Thursday, May 17, 2007

Saddy-head

I am just so mad at Josh right now. Actually, I'm not mad, I'm really sad. Sad and disappointed and frustrated.

I could go on and on about how I've now taken five classes at CCSN that aren't needed at UVSC, and about how I now need two classes from UVSC that weren't required at CCSN, and how I now have to pay non-resident tuition, and how I still can't register for fall semester because Jan at ext. 7196 won't call me back, and how sucky it will be to finish my summer class here on August 2 and start up there August 22, and how my chances of getting accepted into the program will now drop from 1:2 to 1:5, and how now I don't foresee any available time to visit Isaac & Shama in Texas or go see Jeddy in NY...

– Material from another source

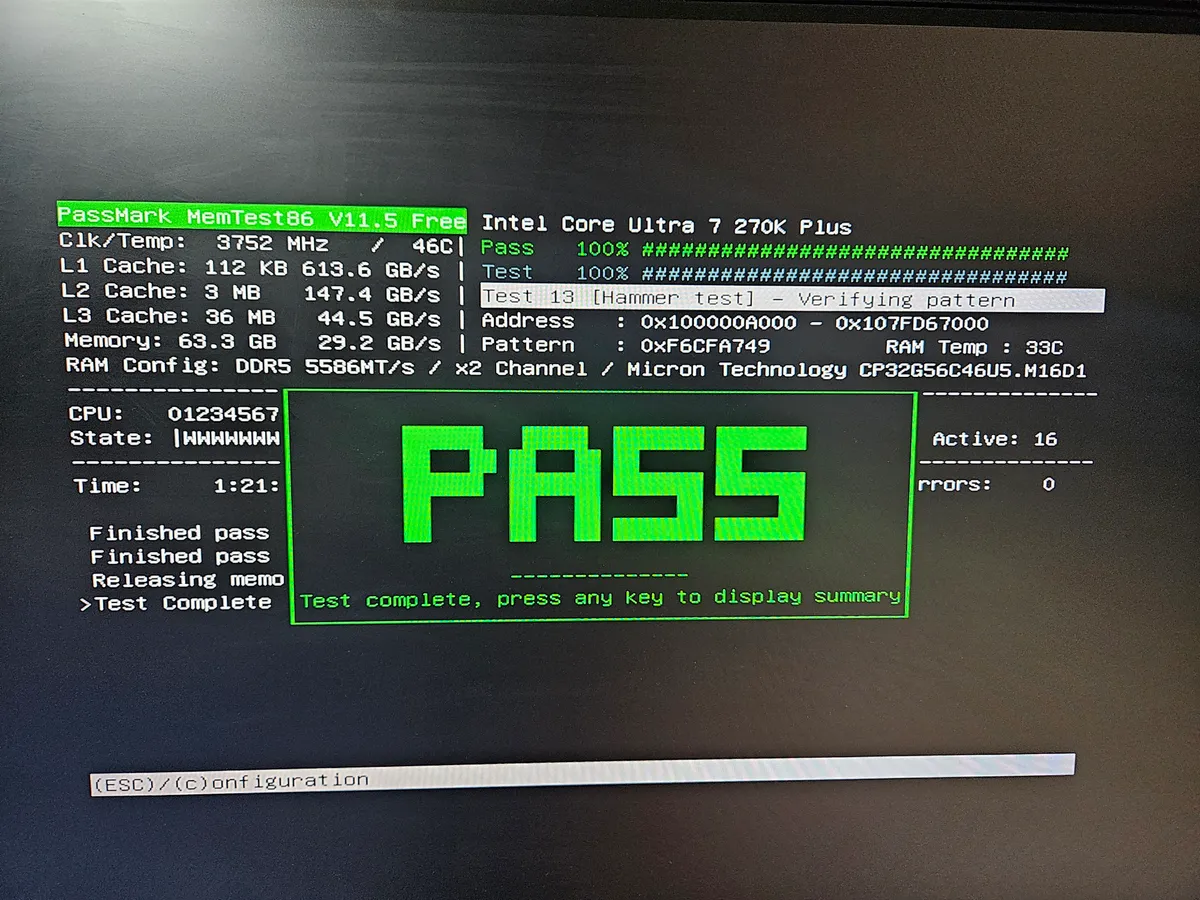Click 'Test complete, press any key' message
Viewport: 1200px width, 900px height.
[601, 598]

But mostly what I feel is sad and lonely because he's been gone for so long. I wish we could live like normal 30-something's. I wish he came home for dinner every night and didn't give so much of his personal time to his job. I wish we had a house payment and planned big annual family vacations. I wish we were friends with our neighbors and went on walks together in the evenings. I wish we did fun stuff on Saturdays instead of doing errands around the house. I wish he would worry about me and our future instead of his parents'. Mostly I wish I was a mom that had children to raise instead of giving them away. I know that's not fair because it's not his fault, but it still makes me sad, and I feel cheated for us not being able to start our family yet.

6 comments:

brandi (and tim) said...

Woah, are you moving back to Utah?? And where is your husband?

~b

Katz said...

i can't really say that i don't want you to leave me, because i'm probably leaving in august anyway. it still sucks though. at least i had some say in my husband leaving me for 6 months and having to move all over the country.

chartie said...

At least you'll be closer to the Hartwells! We'll come vist, or you can come visit us anytime. We have a guest bedroom that is open to you anytime.

Joy said...

Hey Paige. I hope you're feeling a little better about everything. Sometimes a good vent helps a ton.

Here's a virtual hug!

Daisy Paige said...

Thanks guys!

My 'poor-pity-me' fest was over as soon as I typed that blog up and cleaned my kitchen. Cleaning always helps out, it seems.

Jed said...

Oh I adore you. SO glad you linked to my new blog! And yes, you need to come visit Jeddy in NY!!!